**Input rows:**
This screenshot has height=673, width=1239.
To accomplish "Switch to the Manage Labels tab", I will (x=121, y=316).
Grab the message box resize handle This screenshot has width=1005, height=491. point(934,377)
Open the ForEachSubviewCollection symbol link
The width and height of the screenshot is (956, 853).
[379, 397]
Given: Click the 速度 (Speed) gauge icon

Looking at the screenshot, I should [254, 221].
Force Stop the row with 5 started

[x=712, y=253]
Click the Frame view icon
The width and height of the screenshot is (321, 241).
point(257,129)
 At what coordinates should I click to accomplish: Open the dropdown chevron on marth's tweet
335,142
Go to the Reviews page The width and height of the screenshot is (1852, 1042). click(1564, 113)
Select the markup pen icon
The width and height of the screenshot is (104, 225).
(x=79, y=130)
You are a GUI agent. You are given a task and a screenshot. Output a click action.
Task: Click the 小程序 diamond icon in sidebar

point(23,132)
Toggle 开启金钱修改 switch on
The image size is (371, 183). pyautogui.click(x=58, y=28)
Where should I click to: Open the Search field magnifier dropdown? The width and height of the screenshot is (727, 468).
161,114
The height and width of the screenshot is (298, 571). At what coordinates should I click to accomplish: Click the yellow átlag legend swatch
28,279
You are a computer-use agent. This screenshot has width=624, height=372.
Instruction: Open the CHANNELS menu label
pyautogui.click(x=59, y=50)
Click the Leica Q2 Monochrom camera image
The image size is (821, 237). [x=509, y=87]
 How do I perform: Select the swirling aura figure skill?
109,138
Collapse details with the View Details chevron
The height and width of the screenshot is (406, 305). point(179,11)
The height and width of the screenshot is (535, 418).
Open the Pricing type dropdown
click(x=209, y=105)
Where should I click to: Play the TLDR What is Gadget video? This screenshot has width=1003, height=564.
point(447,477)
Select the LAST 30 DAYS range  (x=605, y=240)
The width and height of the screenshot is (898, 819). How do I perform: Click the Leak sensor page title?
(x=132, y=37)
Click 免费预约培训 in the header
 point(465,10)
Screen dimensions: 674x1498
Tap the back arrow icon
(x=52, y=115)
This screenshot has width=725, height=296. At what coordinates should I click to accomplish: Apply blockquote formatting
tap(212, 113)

**Task prompt:** Write out every line of the listing above word for word, from start to end.

**Task output:**
This screenshot has height=673, width=1239.
To accomplish "Switch to the Manage Labels tab", I will (x=121, y=316).
Grab the message box resize handle This screenshot has width=1005, height=491. point(934,377)
Open the ForEachSubviewCollection symbol link
The width and height of the screenshot is (956, 853).
[379, 397]
Given: Click the 速度 (Speed) gauge icon

Looking at the screenshot, I should [254, 221].
Force Stop the row with 5 started

[x=712, y=253]
Click the Frame view icon
The width and height of the screenshot is (321, 241).
point(257,129)
 At what coordinates should I click to accomplish: Open the dropdown chevron on marth's tweet
335,142
Go to the Reviews page The width and height of the screenshot is (1852, 1042). click(1564, 113)
Select the markup pen icon
The width and height of the screenshot is (104, 225).
(x=79, y=130)
You are a GUI agent. You are given a task and a screenshot. Output a click action.
Task: Click the 小程序 diamond icon in sidebar

point(23,132)
Toggle 开启金钱修改 switch on
The image size is (371, 183). pyautogui.click(x=58, y=28)
Where should I click to: Open the Search field magnifier dropdown? The width and height of the screenshot is (727, 468).
161,114
The height and width of the screenshot is (298, 571). At what coordinates should I click to accomplish: Click the yellow átlag legend swatch
28,279
You are a computer-use agent. This screenshot has width=624, height=372.
Instruction: Open the CHANNELS menu label
pyautogui.click(x=59, y=50)
Click the Leica Q2 Monochrom camera image
The image size is (821, 237). [x=509, y=87]
 How do I perform: Select the swirling aura figure skill?
109,138
Collapse details with the View Details chevron
The height and width of the screenshot is (406, 305). point(179,11)
The height and width of the screenshot is (535, 418).
Open the Pricing type dropdown
click(x=209, y=105)
Where should I click to: Play the TLDR What is Gadget video? This screenshot has width=1003, height=564.
point(447,477)
Select the LAST 30 DAYS range  (x=605, y=240)
The width and height of the screenshot is (898, 819). How do I perform: Click the Leak sensor page title?
(x=132, y=37)
Click 免费预约培训 in the header
 point(465,10)
Screen dimensions: 674x1498
Tap the back arrow icon
(x=52, y=115)
This screenshot has width=725, height=296. At what coordinates should I click to accomplish: Apply blockquote formatting
tap(212, 113)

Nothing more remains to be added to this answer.